(Problem to work on)
Take the lines from the one containing "Task: Tap the small dot in navigation bar" through the final line below and restate them exactly. Omit the pictures.
** Opening Task material block **
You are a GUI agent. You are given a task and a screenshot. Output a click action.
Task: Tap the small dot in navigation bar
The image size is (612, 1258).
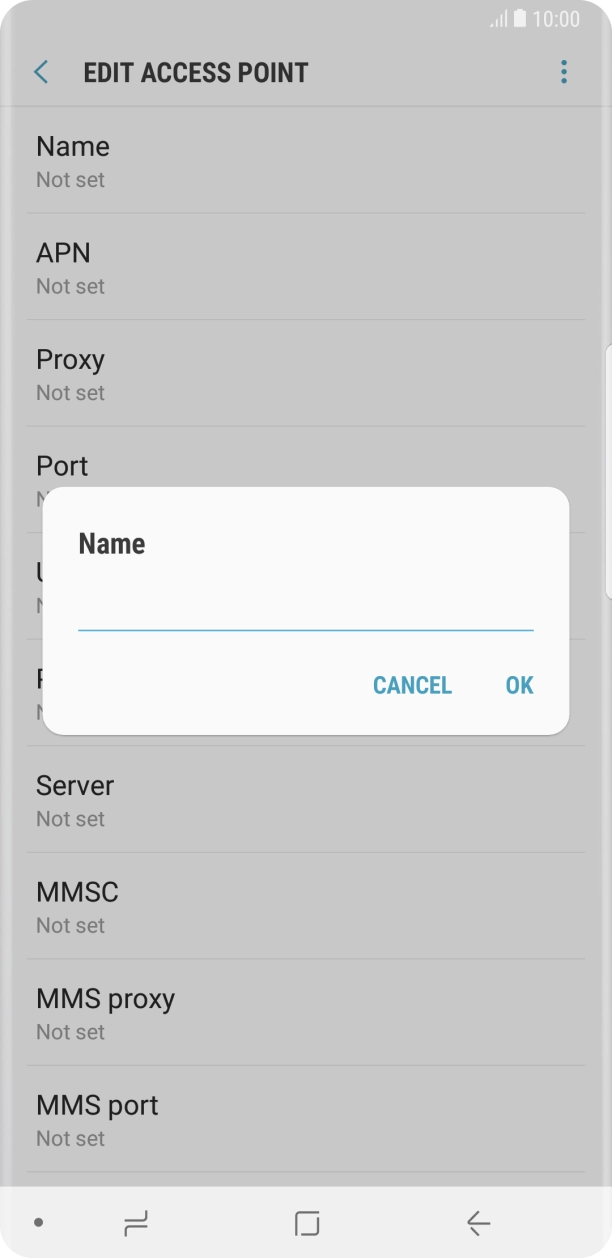(x=38, y=1222)
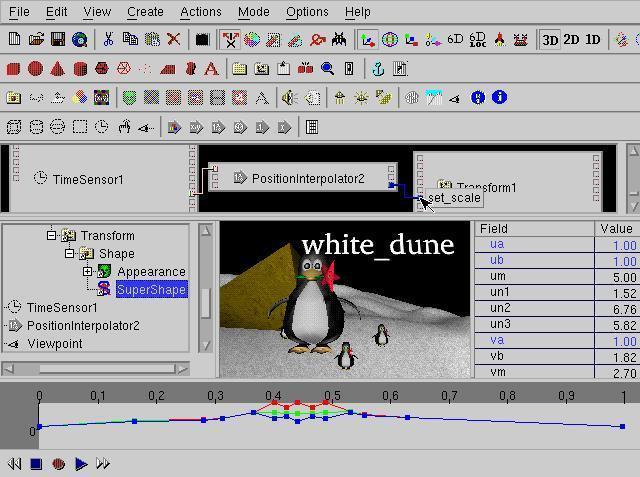This screenshot has width=640, height=477.
Task: Click the horizontal scrollbar under scene tree
Action: [96, 369]
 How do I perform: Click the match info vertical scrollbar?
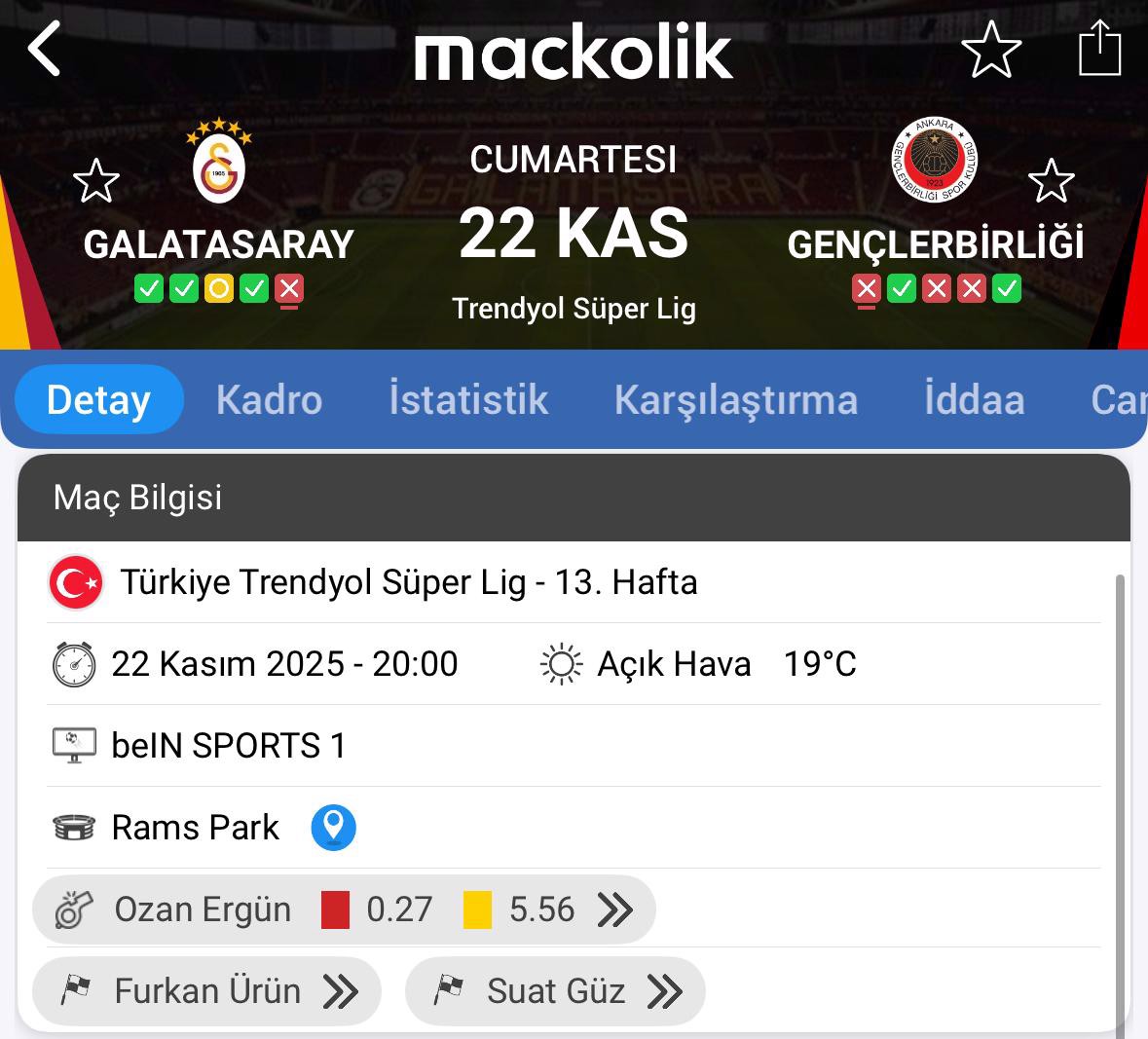tap(1120, 779)
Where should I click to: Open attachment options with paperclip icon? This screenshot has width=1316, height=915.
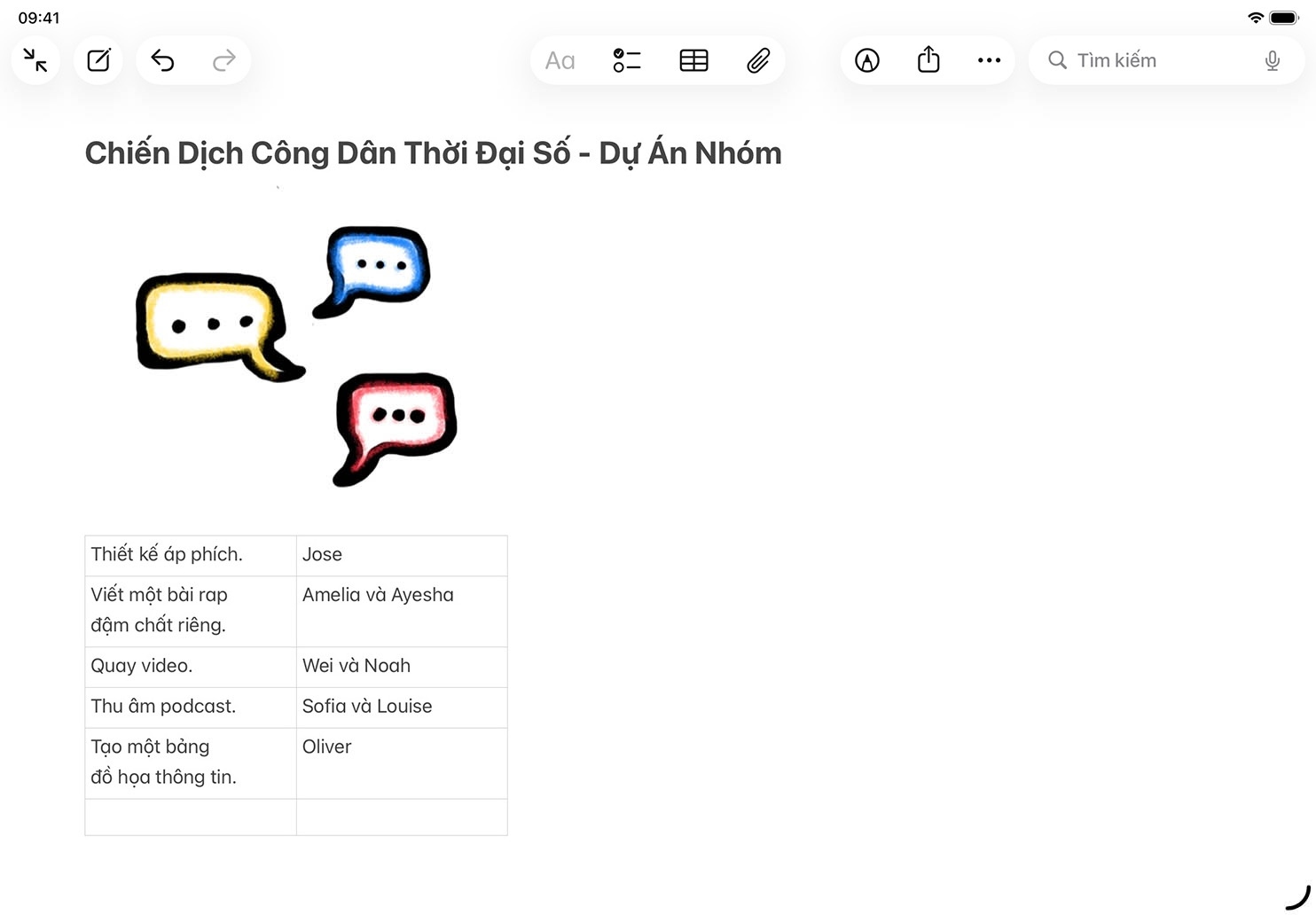tap(758, 60)
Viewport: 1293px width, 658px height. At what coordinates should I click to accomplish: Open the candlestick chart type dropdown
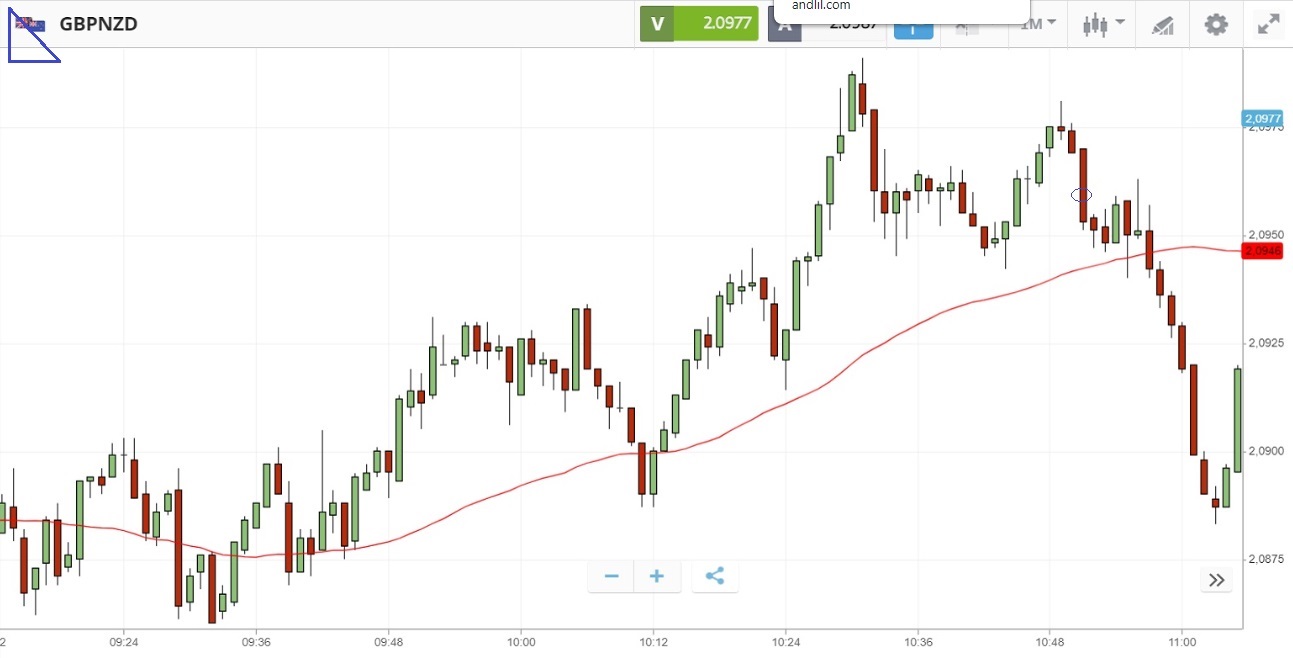[x=1103, y=24]
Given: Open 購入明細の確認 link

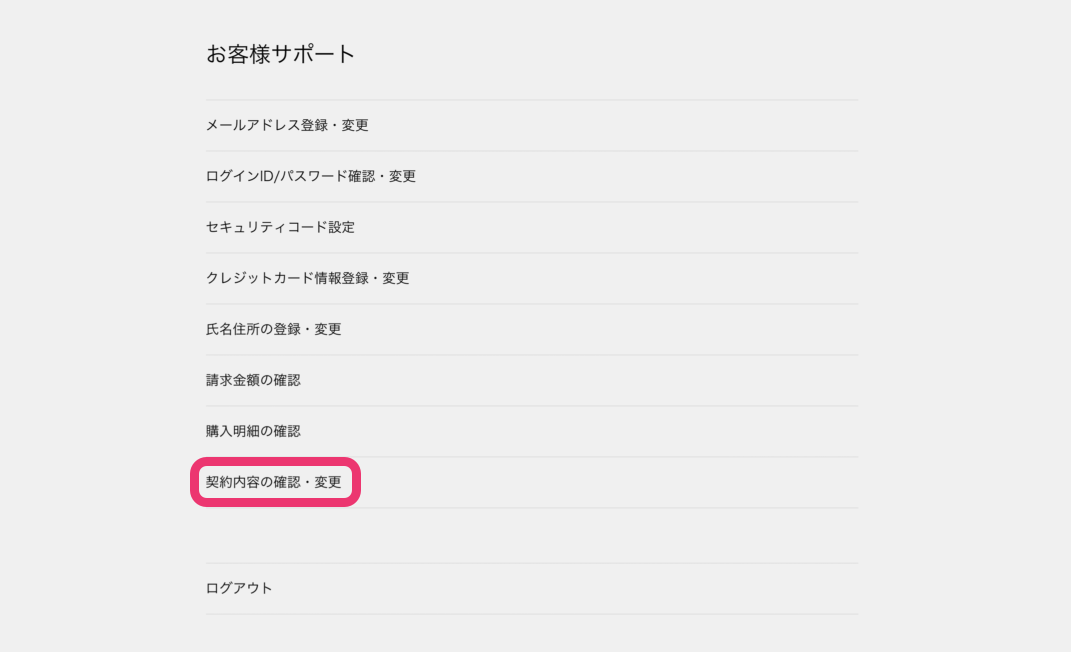Looking at the screenshot, I should click(x=253, y=431).
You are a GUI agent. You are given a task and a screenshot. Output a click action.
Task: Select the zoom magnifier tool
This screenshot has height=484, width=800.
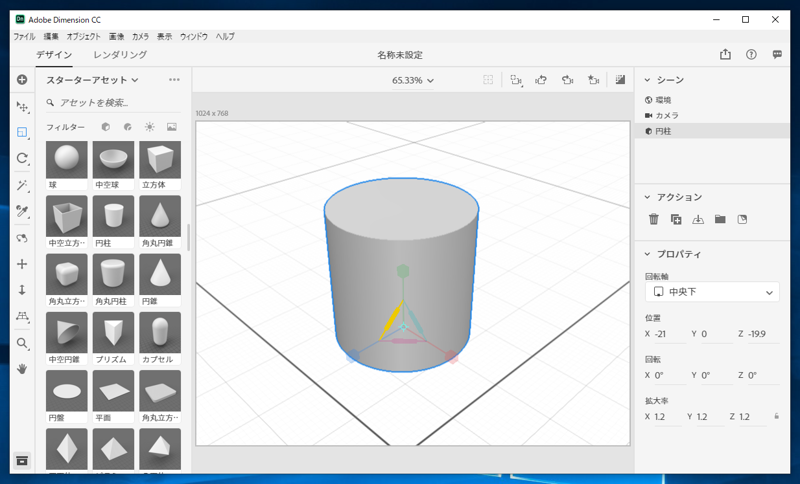click(22, 343)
** Closing Task material block **
(Task result)
Task: Tap the small dot in navigation bar
The image size is (612, 1258).
(x=38, y=1222)
This screenshot has width=640, height=477.
Task: Click the horizontal scrollbar under scene tree
Action: [96, 369]
 How do I perform: Click the match info vertical scrollbar?
tap(1120, 779)
Where should I click to: Open attachment options with paperclip icon? This screenshot has width=1316, height=915.
tap(758, 60)
Viewport: 1293px width, 658px height. At what coordinates should I click to accomplish: Open the candlestick chart type dropdown
[x=1103, y=24]
Given: Open 購入明細の確認 link

Looking at the screenshot, I should click(x=253, y=431).
You are a GUI agent. You are given a task and a screenshot. Output a click action.
Task: Select the zoom magnifier tool
This screenshot has height=484, width=800.
click(22, 343)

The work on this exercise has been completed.